松原隊長・渡邉越冬隊長・しらせ大平艦長の乾杯獅子舞

松原隊長・渡邉越冬隊長・しらせ大平艦長の乾杯・獅子舞

しらせ乗員・観測隊全員で「46」の人文字第46次日本南極地域観測隊全員

しらせ乗員・観測隊全員で「46」

第46次日本南極地域観測隊全員
(黄色い手袋が私です)

 16:30分。しらせより昭和に向けて帰る途中に、一匹のかわいらしいペンギンに遭遇。全く人間を怖がらない姿が余計にかわいい。

雪上車の前を横切る近づいてくるペンギン

雪上車の前を横切るペンギンとこっちに近づいてくる~

明日は、燃料ドラム缶91本の輸送の荷受けを行ないます。頑張ります。

1月2日(日)

 今日は朝から風が強く約20メートルの風が吹きまくりました。しかし天候は晴れ、しかし強風。風の強さについては、稚内で慣れているせいかあまり珍しくもありません。その中で今日もまた現場作業・・・
 本来であれば、風が弱ければ、朝から空輸でくるドラム缶(ヘリの燃料)91本を運ぶ作業が予定されていましたが、何せ風が強くヘリが飛べない状況で、ヘリが飛べる状況まで昨日の引き続きの車庫建設現場で作業でした。

====

課題内容 -
A: エントリのうち、「You are a computer-use agent. Screen」を含む行から始めて「click(847, 352)」を含む行で終わる範囲を、両端の行も含めて一字一句変えずに引用せよ。
B: 南極観測隊の日記の続きを、最後の文の後から書いてください。

語句や要素の位置を探すためのエントリ:
====

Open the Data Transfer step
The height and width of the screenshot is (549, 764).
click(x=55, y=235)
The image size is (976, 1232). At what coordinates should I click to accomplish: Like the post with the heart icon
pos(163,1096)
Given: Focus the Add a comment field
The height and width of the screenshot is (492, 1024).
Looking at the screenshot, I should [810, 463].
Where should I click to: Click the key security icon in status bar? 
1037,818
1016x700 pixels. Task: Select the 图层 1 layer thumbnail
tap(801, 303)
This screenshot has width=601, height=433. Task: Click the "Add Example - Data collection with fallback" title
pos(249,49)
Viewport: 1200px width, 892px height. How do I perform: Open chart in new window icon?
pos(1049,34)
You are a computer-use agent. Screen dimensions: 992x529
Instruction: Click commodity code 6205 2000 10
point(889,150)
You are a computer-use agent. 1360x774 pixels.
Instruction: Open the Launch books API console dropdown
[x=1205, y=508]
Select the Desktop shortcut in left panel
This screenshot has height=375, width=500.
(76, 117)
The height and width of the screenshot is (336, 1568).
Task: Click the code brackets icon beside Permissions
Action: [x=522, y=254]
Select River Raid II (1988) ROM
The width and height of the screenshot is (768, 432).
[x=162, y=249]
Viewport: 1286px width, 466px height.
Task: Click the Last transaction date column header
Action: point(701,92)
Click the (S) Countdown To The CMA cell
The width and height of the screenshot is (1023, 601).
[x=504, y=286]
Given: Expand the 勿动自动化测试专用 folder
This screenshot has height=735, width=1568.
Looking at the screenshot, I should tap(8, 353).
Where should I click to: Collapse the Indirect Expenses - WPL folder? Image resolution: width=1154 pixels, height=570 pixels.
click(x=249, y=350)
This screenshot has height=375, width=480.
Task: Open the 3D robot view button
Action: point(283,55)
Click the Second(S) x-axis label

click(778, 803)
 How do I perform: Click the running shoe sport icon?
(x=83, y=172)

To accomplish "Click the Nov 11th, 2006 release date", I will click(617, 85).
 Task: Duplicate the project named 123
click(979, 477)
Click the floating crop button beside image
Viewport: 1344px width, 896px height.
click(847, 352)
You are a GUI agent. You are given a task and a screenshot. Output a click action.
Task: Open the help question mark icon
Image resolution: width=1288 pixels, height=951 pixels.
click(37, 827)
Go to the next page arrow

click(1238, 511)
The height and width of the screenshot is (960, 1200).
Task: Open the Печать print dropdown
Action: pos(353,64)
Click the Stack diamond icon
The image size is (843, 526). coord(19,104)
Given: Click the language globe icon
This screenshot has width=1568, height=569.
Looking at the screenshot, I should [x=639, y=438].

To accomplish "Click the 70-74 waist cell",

====

最終回答 -
A:
You are a computer-use agent. Screen dimensions: 992x529
Instruction: Click commodity code 6205 2000 10
point(889,150)
You are a computer-use agent. 1360x774 pixels.
Instruction: Open the Launch books API console dropdown
[x=1205, y=508]
Select the Desktop shortcut in left panel
This screenshot has height=375, width=500.
(76, 117)
The height and width of the screenshot is (336, 1568).
Task: Click the code brackets icon beside Permissions
Action: [x=522, y=254]
Select River Raid II (1988) ROM
The width and height of the screenshot is (768, 432).
[x=162, y=249]
Viewport: 1286px width, 466px height.
Task: Click the Last transaction date column header
Action: point(701,92)
Click the (S) Countdown To The CMA cell
The width and height of the screenshot is (1023, 601).
[x=504, y=286]
Given: Expand the 勿动自动化测试专用 folder
This screenshot has height=735, width=1568.
Looking at the screenshot, I should tap(8, 353).
Where should I click to: Collapse the Indirect Expenses - WPL folder? Image resolution: width=1154 pixels, height=570 pixels.
click(x=249, y=350)
This screenshot has height=375, width=480.
Task: Open the 3D robot view button
Action: point(283,55)
Click the Second(S) x-axis label

click(778, 803)
 How do I perform: Click the running shoe sport icon?
(x=83, y=172)

To accomplish "Click the Nov 11th, 2006 release date", I will click(617, 85).
 Task: Duplicate the project named 123
click(979, 477)
Click the floating crop button beside image
Viewport: 1344px width, 896px height.
click(847, 352)

B:
 今日は1月2日で、日本にいれば正月気分のまっただ中で、家で朝からボーッとしているところなのに、こちらでは、正月気分は元旦のみで、2日より通常取り現場作業。ここは、ブリザードが来て作業が止まる可能性があるので
 決められた(1月末)までに終了しなくてはならないためには、仕方ありません。午後より風が少しおさまり、しらせよりドラム缶の輸送が開始されました。
 約200kgの重量のドラム缶がヘリより転がされてきたのを、隊員二人で古タイヤで受け止めるという作業。なかなか強烈な衝撃!その後、勾配を使って坂の下のドラム置き場へ転がす作業。衝撃はなかなかのものでした。

1月3日(月)

 今日は朝から晴天、無風。気温もプラスで最高気温もプラス5度くらいまで上昇。ポカポカ陽気となりました。作業開始前の格好は、ももひき、長シャツ、作業着、ジャンパー、さらにその上に観測隊名物の作業着、首にはタオル、頭と耳もカバーして、最後はヘルメットと相当着込んで作業をしますが、今日は汗ばむくらいの中での、いつもと同じ車庫建設現場。今日からしらせ乗組員がヘルプに来てくれています。観測隊にとって、しらせは無くてはならないもので、特に夏オペはしらせ乗組員の協力無しでは考えられません。
 その車庫建設現場。基礎工事がどんどん進んできました。今日は捨コンの上に基礎のコンクリートを流し込む重要な作業。少しずつ車庫が出来上がっていくたびに感動します。また明日も基礎コンクリート流し込みです。頑張ります。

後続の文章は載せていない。